»»

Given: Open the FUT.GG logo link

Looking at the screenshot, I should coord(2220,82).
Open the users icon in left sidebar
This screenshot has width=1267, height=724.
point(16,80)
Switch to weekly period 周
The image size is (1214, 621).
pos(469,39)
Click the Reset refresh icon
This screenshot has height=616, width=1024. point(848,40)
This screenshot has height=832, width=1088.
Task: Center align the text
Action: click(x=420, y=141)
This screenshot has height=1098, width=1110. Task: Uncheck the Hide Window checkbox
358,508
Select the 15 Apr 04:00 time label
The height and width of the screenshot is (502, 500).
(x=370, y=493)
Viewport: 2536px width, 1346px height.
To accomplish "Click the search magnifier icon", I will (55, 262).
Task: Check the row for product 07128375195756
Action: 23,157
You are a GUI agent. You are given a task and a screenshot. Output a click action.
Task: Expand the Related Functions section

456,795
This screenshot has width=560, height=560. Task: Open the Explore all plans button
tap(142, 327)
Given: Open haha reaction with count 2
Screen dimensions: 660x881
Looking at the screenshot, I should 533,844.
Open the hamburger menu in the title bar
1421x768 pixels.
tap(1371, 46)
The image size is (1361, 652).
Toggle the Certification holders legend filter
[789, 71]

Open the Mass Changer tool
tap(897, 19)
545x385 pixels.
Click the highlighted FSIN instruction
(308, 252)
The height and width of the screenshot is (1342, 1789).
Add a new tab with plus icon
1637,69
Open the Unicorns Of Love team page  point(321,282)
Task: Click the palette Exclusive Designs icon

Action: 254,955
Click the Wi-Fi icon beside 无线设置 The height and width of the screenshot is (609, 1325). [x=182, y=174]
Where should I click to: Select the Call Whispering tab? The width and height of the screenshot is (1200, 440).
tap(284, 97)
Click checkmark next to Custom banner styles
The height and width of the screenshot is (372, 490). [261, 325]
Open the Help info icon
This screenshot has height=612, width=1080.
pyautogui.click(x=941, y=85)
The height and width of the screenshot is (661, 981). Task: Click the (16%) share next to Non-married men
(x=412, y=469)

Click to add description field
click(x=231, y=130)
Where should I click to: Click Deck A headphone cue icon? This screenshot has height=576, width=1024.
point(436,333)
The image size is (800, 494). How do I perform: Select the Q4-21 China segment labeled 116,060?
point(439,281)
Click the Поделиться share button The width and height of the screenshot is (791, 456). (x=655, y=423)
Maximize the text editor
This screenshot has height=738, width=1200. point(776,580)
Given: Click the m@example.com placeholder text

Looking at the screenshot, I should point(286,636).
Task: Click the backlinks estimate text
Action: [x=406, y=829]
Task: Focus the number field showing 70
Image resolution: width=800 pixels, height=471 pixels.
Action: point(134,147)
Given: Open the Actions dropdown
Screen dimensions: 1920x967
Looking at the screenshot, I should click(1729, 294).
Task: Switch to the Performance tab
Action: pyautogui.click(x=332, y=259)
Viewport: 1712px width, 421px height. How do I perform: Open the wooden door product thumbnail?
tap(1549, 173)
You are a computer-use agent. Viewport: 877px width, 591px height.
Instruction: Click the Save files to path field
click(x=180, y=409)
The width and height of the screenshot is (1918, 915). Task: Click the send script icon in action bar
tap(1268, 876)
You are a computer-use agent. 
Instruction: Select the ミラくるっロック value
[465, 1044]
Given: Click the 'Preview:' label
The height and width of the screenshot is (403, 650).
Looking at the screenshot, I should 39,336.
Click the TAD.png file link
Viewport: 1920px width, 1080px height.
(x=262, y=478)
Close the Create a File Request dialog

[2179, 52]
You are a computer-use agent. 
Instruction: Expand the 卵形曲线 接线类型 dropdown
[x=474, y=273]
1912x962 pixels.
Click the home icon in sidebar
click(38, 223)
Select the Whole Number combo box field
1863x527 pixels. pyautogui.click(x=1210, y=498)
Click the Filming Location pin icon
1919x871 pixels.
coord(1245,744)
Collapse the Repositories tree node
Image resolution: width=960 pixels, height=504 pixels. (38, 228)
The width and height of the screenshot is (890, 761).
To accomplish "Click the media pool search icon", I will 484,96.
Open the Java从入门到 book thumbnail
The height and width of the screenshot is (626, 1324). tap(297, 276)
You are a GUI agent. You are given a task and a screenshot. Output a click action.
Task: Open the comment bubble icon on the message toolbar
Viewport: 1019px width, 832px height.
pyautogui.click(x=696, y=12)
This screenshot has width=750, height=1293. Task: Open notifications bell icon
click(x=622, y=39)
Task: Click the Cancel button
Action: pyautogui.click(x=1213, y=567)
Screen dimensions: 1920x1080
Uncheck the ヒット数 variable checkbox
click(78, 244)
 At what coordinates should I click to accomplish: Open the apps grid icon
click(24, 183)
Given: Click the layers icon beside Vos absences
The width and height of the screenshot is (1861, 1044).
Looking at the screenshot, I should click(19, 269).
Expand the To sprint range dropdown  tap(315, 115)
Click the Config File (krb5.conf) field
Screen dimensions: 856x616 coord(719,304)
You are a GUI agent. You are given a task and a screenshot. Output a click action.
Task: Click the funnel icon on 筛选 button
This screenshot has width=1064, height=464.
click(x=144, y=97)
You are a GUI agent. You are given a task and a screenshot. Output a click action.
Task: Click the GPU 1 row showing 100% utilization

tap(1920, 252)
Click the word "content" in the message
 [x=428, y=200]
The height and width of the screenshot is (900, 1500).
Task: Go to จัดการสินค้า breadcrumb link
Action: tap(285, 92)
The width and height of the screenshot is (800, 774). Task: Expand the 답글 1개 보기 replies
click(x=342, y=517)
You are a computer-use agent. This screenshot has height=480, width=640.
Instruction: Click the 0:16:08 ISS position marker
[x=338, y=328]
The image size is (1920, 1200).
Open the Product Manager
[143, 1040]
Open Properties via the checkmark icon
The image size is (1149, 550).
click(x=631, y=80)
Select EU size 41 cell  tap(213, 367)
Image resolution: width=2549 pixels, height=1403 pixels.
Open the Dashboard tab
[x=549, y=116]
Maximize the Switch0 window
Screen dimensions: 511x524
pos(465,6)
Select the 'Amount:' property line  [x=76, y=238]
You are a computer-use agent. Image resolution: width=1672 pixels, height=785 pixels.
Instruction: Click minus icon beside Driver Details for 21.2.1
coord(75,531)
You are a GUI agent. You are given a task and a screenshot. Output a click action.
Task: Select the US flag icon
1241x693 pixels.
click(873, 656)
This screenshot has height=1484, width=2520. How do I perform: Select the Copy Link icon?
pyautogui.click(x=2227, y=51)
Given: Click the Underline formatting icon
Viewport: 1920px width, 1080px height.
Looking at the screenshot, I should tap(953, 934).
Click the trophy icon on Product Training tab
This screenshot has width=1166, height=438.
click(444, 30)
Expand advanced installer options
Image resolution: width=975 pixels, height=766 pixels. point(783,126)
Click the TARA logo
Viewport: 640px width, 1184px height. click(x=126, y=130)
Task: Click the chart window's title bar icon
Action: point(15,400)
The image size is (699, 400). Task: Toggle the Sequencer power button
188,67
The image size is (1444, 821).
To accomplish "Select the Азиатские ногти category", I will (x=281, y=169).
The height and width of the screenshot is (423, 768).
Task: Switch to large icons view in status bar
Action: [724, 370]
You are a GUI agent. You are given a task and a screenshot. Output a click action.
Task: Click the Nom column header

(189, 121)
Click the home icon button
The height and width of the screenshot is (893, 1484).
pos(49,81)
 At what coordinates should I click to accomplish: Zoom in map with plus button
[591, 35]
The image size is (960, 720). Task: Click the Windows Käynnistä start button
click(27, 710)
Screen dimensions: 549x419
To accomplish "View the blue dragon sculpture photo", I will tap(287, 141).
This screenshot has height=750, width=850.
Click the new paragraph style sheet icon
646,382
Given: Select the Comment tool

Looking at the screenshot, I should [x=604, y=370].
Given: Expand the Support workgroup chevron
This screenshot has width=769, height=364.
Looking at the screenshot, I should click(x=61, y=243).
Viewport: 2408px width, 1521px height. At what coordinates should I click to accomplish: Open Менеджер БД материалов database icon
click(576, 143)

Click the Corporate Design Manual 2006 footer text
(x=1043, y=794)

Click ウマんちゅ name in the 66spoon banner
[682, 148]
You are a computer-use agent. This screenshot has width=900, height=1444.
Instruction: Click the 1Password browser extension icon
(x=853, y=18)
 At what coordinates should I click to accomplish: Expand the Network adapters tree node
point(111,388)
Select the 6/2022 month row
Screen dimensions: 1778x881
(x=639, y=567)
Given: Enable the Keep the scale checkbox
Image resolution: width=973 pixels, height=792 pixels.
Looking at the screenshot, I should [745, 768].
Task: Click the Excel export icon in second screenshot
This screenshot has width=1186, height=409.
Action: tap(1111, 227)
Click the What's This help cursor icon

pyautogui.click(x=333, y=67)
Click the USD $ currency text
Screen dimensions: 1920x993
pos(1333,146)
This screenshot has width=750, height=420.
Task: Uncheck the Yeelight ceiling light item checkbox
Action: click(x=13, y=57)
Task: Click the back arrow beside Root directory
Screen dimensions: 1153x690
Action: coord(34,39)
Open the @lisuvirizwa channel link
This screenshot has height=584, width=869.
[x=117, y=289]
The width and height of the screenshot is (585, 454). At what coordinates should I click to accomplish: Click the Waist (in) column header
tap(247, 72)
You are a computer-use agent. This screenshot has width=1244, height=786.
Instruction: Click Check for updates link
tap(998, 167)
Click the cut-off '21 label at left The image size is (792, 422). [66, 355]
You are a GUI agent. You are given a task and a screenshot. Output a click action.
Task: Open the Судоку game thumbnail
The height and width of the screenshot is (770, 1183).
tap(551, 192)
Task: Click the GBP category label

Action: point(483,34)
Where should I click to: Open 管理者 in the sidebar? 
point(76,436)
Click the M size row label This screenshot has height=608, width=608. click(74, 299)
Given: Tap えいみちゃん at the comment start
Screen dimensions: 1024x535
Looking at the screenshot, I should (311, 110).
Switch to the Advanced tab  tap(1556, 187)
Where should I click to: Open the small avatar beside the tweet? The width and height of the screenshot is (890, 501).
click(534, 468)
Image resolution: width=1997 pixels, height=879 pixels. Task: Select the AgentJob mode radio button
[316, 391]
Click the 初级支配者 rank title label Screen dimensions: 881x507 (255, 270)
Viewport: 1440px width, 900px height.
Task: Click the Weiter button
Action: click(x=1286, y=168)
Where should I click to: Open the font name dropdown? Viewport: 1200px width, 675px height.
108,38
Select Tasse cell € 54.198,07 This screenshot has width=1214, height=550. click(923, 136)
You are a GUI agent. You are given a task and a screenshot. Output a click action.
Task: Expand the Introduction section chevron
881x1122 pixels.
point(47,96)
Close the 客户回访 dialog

««

- _Goal_
Copy out the items between the lines holding "Task: Click the palette" and "Click the Wi-Fi", inclusive, with their requests. Shift every coordinate in the answers by -132.

- _Solution to this task_
Task: Click the palette Exclusive Designs icon

Action: 122,823
Click the Wi-Fi icon beside 无线设置 The height and width of the screenshot is (609, 1325). [x=50, y=42]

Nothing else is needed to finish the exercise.